My heart pounded, waiting for angry footsteps on the other side of the door, waiting for Gibson Talley to whip it open and rearrange Dru’s half grin permanently. “Try another one,” I said again.
“This one’s a car key,” he said. “There’s only one more.”
He stuck the last key into the lock. At first it stuck, and I felt my shoulders sag with disappointment. I’d been so sure. Well, not sure sure. But it would have been cool for me to have figured out where Peyton lived based on that photo alone. Serves me right, I thought. I stop fighting my synesthesia for the first time ever and it lets me dow—
But Dru jiggled the key a little and it sank all the way in, giving a crunching sound that the others hadn’t. It was the sound of key teeth meeting home. We glanced at each other, and then he turned the key and grasped the doorknob.
It turned.
We were in.
“Holy shit,” I said, pushing past Dru and stepping through the doorway. “I was right. Hello?” I called out tentatively.
“Who’s going to answer you? Peyton’s in the hospital, remember?”

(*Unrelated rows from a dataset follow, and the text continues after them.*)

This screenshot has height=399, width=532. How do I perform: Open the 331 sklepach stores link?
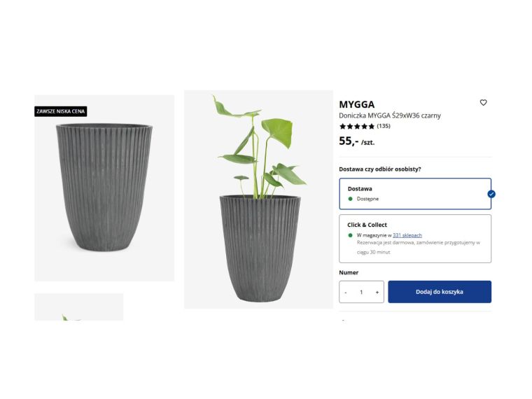407,235
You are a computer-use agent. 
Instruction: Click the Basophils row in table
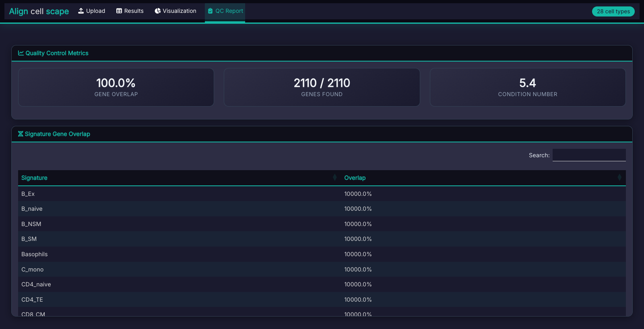pos(35,254)
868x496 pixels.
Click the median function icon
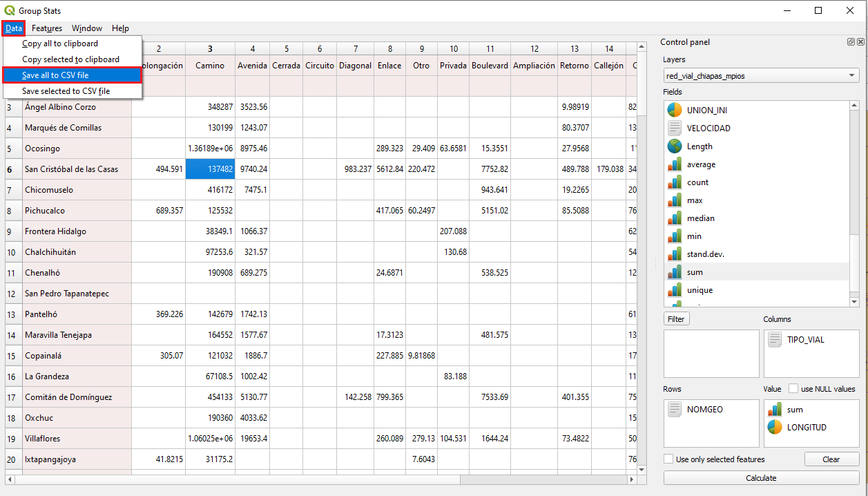(675, 218)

Dru had followed me in and shut the door behind us. I found myself fumbling for a light switch. “Just a precaution,” I muttered, though inside I was thanking God that nobody had answered. There was a difference between being able to defend yourself if you had to, and wanting to actually have to. “Find a light, would you?”
Instead, Dru whipped back the curtains that had been pulled tight across the front window, letting in a flood of morning sun. I held my breath. Then looked around and let it out.

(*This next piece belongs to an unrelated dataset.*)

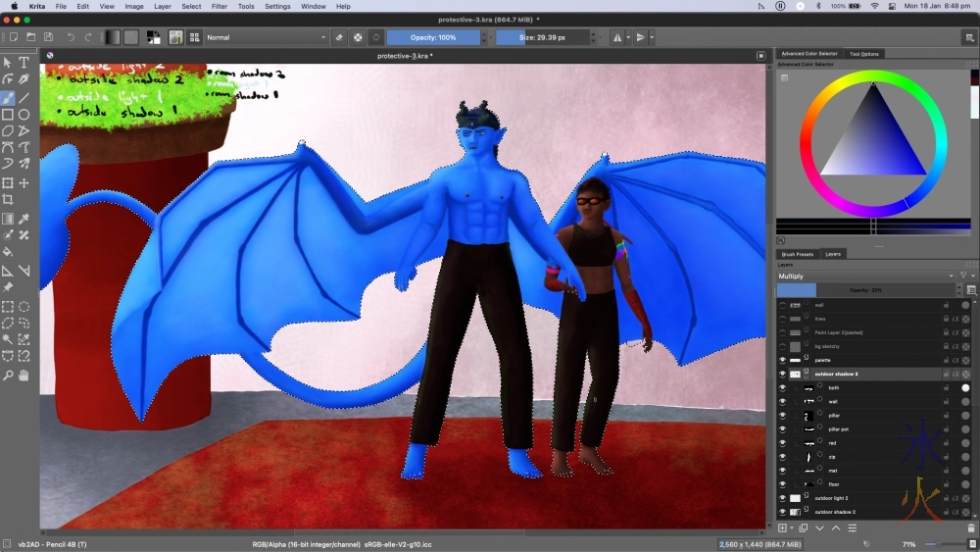Open the Normal brush blending mode dropdown
Screen dimensions: 980x552
(266, 37)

Other than the heavy gray linen curtains, the apartment was stark. A plain beige sofa sat across from a small television, which was perched atop a nondescript side table. There were no decorations on the walls, no photos on the mantel, and, most importantly, nothing that looked like a heavy-duty rocker slash hard-core drug dealer lived there.
I walked down the hall toward the one bedroom in the back, half bracing myself to find a passed-out Gibson Talley sprawled across the bed, or waiting for me behind a door with a baseball bat decorated with Peyton’s dried blood.
But the bedroom was as bare as the living room. The bed was unmade, a white sheet set and plain gray blanket tousled across the mattress. The closet door stood open, showing off an impressive array of designer jeans, silk shirts, purses—the on
ly nod to Peyton’s former lifestyle. I pawed through the clothes, recognizing a few pieces. The white J. Mendel sleeveless V-neck dress she wore on the first day of school, everyone losing their freaking minds over how tan her legs looked against the fabric (A month in the Dominican, I’d overheard her purr countless times that day). The Isabel Marant leather top with the lace-up sleeves that she told everyone she got at Barney’s during spring break. The rows and rows of Blahniks on the floor—what Jones, with not a little bit of disgusting awe, used to call her screw-me heels.
But not one stitch of men’s clothes.
Not one hint of Gibson Talley at all.
Peyton had moved out, but she clearly lived alone. Why? And, more importantly, this was obviously a temporary place for her. She planned to set up house—real house—somewhere else.
Dru had joined me in the bedroom and was leaning against the door watching me. “You planning on raiding my sister’s closet?”
I let out a derisive snort. “Please,” I said. I held up a lace baby-doll top—pink, of course. “Like I would be caught dead in this.” I twirled my finger through my hair. “Have the maid bring me up a cosmo, Dru. With the imported vodka, of course.”
His face darkened. “That’s not what it’s like, you know.”
I hung the shirt back on the rack and knelt in front of a suitcase on the floor. “What?” I unzipped the front pocket of the suitcase. There was a small stash of photos inside. Peyton clearly liked her photography. Underneath them was a pocket-sized notebook filled with what looked like poetry. At the bottom of some of the poems, she’d written©Hollis/Talley. Song lyrics. I dropped the notebook back into the suitcase.
“We’re not all ordering our maids around and living lives of luxury all the time,” Dru said. “Rich people have problems, too.”